Domingo tinha tudo para ser mais um dia chuvoso e cinza. Estava lá na correria da Paulista em meio a buzinas e o bocejar de um sol enfraquecido, enquanto caminhava para a casa do jardim de rosas. Depois de pisar em três poças ao atravessar a rua, entro em uma sala quentinha com carteiras pretas e lá estava sentado o dono de um nome exótico, cabelos negros e olhos de pergunta.
Klester Cavalcanti, jornalista recifense, de bem com a vida e dono de uma ousadia para poucos. Para quem não o conhece, não se acanhe, ele te dará um autógrafo grátis enquanto te arranca uma gostosa risada. Klester já conquistou dois prêmios Jabuti de Literatura em 2005 e 2007 pelos livros Viúvas da Terra e O Nome da Morte. O jornalista também ganhou o prêmio Natali Prize, o mais importante do Jornalismo de Direitos Humanos do mundo, assim como também foi agraciado pelo Prêmio Vladimir Herzog.
Há quase um ano, Klester embarcava numa aventura em que muitos jamais se arriscariam. Foi para a Síria, em meio a ao conflito entre o governo sírio e os chamados “rebeldes” do Exército Livre da Síria, para uma reportagem especial para a revista IstoÉ. Dessa experiência nasceu o livro Dias de Inferno na Síria, no qual relata a situação aterrorizante vivida em um país em guerra.
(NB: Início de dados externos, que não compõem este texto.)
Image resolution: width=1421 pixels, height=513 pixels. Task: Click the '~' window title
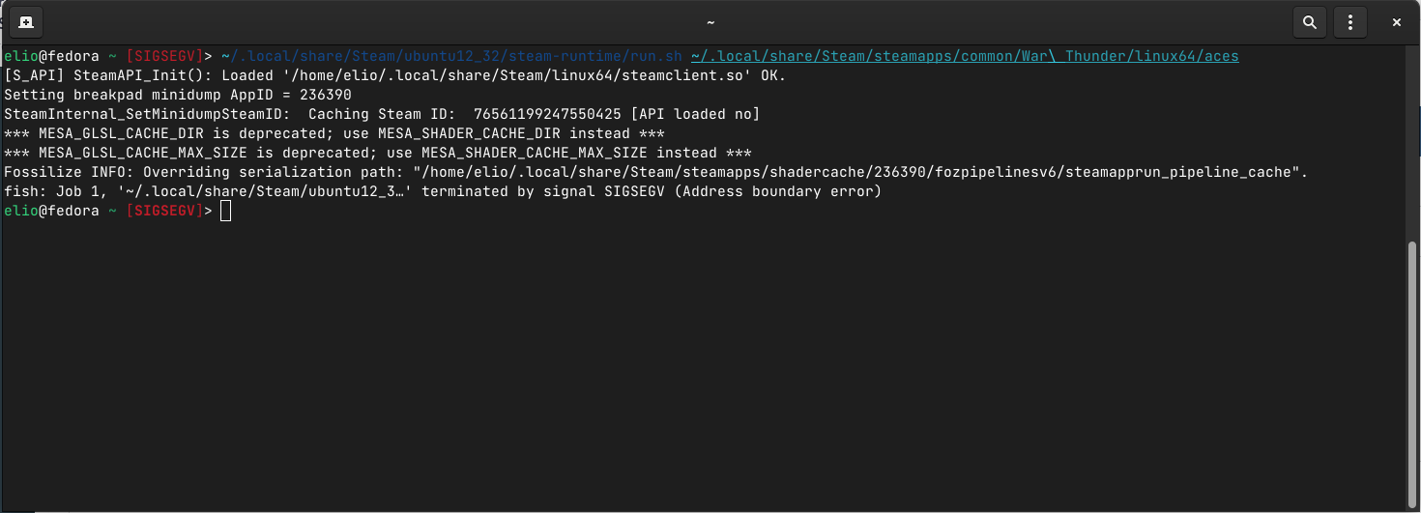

Klester nos contou ontem na salinha da Casa das Rosas que sempre teve a vontade de estar num país em conflito, e achou interessante um jornalista mostrar algo desse tipo. Assim que conseguiu o visto do governo sírio, viajou e se deparou com uma realidade que muitas vezes estava mascarada. Ele sabia da situação da cidade de Homs como mais afetada, e queria mostrar a vida e os conflitos reais de uma cidade em guerra. Assim ele planejava vivenciar como é o cotidiano dessas pessoas e compreender a história dos rebeldes.
Desafiou o governo sírio, não ficou longe do conflito e saiu de Damasco direto para Homs. Klester não chegou a concretizar seu plano, pois acabou sendo preso sem nunca saber o por quê. Suas coisas foram confiscadas, apesar de ter os documentos autorizados para portar o material de imprensa, mas acabou no presídio por uma semana.
O que parecia ser o fim de sua reportagem tornou-se a chama para continuar o ofício de jornalista literário. No livro ele relata a agonia e o terror vividos naqueles dias de cárcere. Numa pequena cela junto a mais de 20 homens, Klester se deparou com os horrores da guerra e o impacto desse quadro na vida dos cidadãos. Empresários, negociantes, lojistas, todas as camadas sociais atingidas pelo conflito. Pessoas que faliram seus negócios e passaram a contrabandear cigarros para alimentar as famílias, meninos que se indignaram e se juntaram aos rebeldes para questionar as autoridades.
A Síria torna-se um real cenário de guerra, em que os personagens e as dores não são ensaios. Klester teve a sensibilidade e a coragem de poucos, venceu a barreira idiomática e relata no livro as histórias de vida das pessoas que o ajudaram e se identificaram com sua causa. O gesto bonito desse jornalista lembra a cena do filme Além da Eternidade (Always, 1989) em que o piloto do avião dá a vida pelo amigo, e Klester nos mostra o lado humanístico ao arriscar sua segurança, ao vencer barreiras, a suportar a agonia e demonstrar o que muitas pessoas perderam: a capacidade de se ver no outro.
O medo ao terror não foi suficiente frente à curiosidade desse grande jornalista: em suas fotos e vídeos ele ilustra cenas reais do verdadeiro caos. Em meio a explosões e a massa cinzenta, ele choca, assim como a cena final de Valsa com Bashir (Val sim Bashir, 2008). Porém a amizade e companheirismo de seus colegas de cela, e das pessoas que o ajudaram em sua trajetória, nos confirmam que a esperança e a bondade continuam nos lugares e situações mais inusitadas.
*Sahafi: termo árabe para “jornalista”, ou “jornalista estrangeiro”.
**O livro Dias de Inferno na Síria foi publicado pelo selo Benvirá da editora Saraiva e está disponível nas livrarias.